Tutorial: Pair distance distribution, $p(r)$

Tutorial contributors: Andreas Haahr Larsen

The pair distance distribution for 3-dimensional structures, all with maximum dimension $d_\mathrm{max}=1$. Reprinted from Larsen, 2018 (PhD Thesis), with permission.

Learning outcomes

The ovall goal is to learn what a pair distance distribution is, and how is can be applied in the analysis of SAXS or SANS data.
  • Be able to generate the pair distance distribution, $p(r)$, from a SAXS or SANS dataset.
  • Recognize geometrical objects from their $p(r)$.
  • Mention circumstances can lead to a negative $p(r)$.

Introductory remarks

SAS data is measured in reciprocal space, i.e. as function of 1/length. By a Fourier transformation, one can get a distribution of distances between scattering pairs in the sample (weighted by contrast): the pair distance distribuion, $p(r)$ (colloquially denoted the "p-of-r-function").
The $p(r)$ is in real space, i.e. as function of length, so it can be interpreted more intuitively than the data itself, and the $p(r)$ thus provides structural information about the sample prior to any modelling.
This is a practical tutorial, but if you wish to get a better understanding of the theory of Fourier transformation, it is recommended that you work with the exercises at pan-learning.org, covering some simple examples.
SAXS or SANS data can generally not be Fourier transformed directly for the following reasons: (1) Data is measured in a limited range and not from minus infinity to plus infinity (2) Data is noisy. Therefore, the p(r) is generated by an Indirect Fourier transformation (IFT) . Various IFT algorithms are implemented and can be accessed through different software packages. In this tutorial, we will use BayesApp.

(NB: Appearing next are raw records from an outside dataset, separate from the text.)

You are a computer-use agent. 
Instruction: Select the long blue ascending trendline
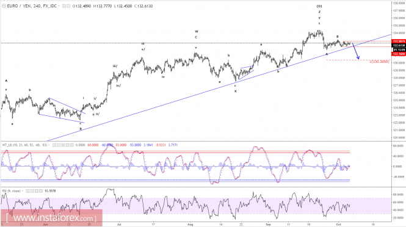point(220,87)
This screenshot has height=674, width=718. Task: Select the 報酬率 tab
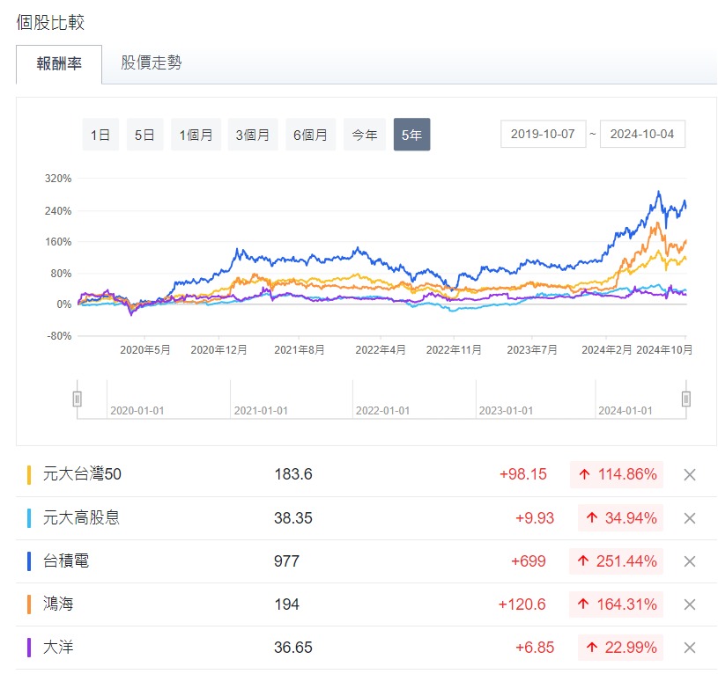click(59, 64)
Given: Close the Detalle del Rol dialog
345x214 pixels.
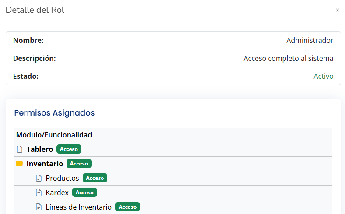Looking at the screenshot, I should click(x=337, y=10).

Part 1: Recognizing shapes from the pair distribution, p(r)

Go to: Shape2SAS, and simulate a sphere with radius of 50 Å as Model 1 and a 30 Å sphere as Model 2.

Shape2SAS plots the $p(r)$ (left), the normalized scattering (middle panel) and simulated data (right panel):

You can immediately see that the red $p(r)$ represents the larger sphere (largest distance, $d_\mathrm{max}=100$) and the blue $p(r)$ represents the smaller sphere ($d_\mathrm{max}=60$). For spheres the largest dimension, $d_\mathrm{max}$, is their diameter.
For homogeneous particles (i.e., having the same contrast in the whole particle), $p(r)$ is the probability distribution of distances between pairs of scatterers in the particle. For spheres, the most frequent distance equals the radius. Try to guess how the $p(r)$ look for an ellipsoid and or for a cylinder or an a hollow sphere. Calculate the $p(r)$ for these and other shapes using Shape2SAS.

Part 2: Calculating the pair distribution from SAXS/SANS data

Download the simulated data of the sphere with radius of 50 Å, which you generated with Shape2SAS, or use this example data.
Go to BayesApp, which is a web-application for generating p(r) for SAXS and SANS data.
Upload your simulated data, and press submit.
The program shows the calculated $p(r)$, and a fit to the data, which was used to generate this $p(r)$.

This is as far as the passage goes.